Department of Obstetrics and Gynecology, Division of Maternal-Fetal Medicine, and the Department of Internal Medicine, Division of Hematology/Oncology, University of North Carolina School of Medicine, Chapel Hill, North Carolina.
Obstet Gynecol. 2018 Mar;131(3):464-468. doi: 10.1097/AOG.0000000000002474.

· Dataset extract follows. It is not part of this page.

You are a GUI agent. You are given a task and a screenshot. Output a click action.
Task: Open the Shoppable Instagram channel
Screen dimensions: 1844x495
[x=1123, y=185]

Cell-free DNA screening for fetal aneuploidy is a commonly used testing strategy in pregnancies at high risk for fetal aneuploidy. The use of cell-free DNA screening is expanding to the low-risk population, because the detection rate for trisomy 21 surpasses that of traditional screening modalities. Although the sensitivity and specificity of cell-free DNA are superior to traditional screening, false-positive results do occur and may indicate an adverse maternal health condition, including maternal mosaicism or, rarely, malignancy. The risk of maternal cancer is significantly elevated when more than one aneuploidy is detected that is discordant from fetal karyotype. Given this risk as well as the rising incidence of cancer in pregnancy, patient counseling and malignancy evaluation should be considered in women when more than one aneuploidy is detected. We reviewed the published literature and developed an algorithm to evaluate women when these results are identified.
胎儿非整倍体的游离 DNA 筛查是一种常用于高风险胎儿非整倍体妊娠的检测策略。游离 DNA 筛查的应用正在扩展到低风险人群,因为其对 21 三体的检出率超过了传统的筛查方法。虽然游离 DNA 的敏感性和特异性优于传统筛查,但也会出现假阳性结果,这可能表明母体存在不良健康状况,包括母体嵌合体或罕见的恶性肿瘤。当检测到与胎儿核型不一致的多个非整倍体时,母体患癌的风险会显著升高。鉴于这种风险以及妊娠期间癌症发病率的上升,当检测到多个非整倍体时,应该考虑对女性进行患者咨询和恶性肿瘤评估。我们回顾了已发表的文献,并制定了一个算法,以评估出现这些结果时的女性。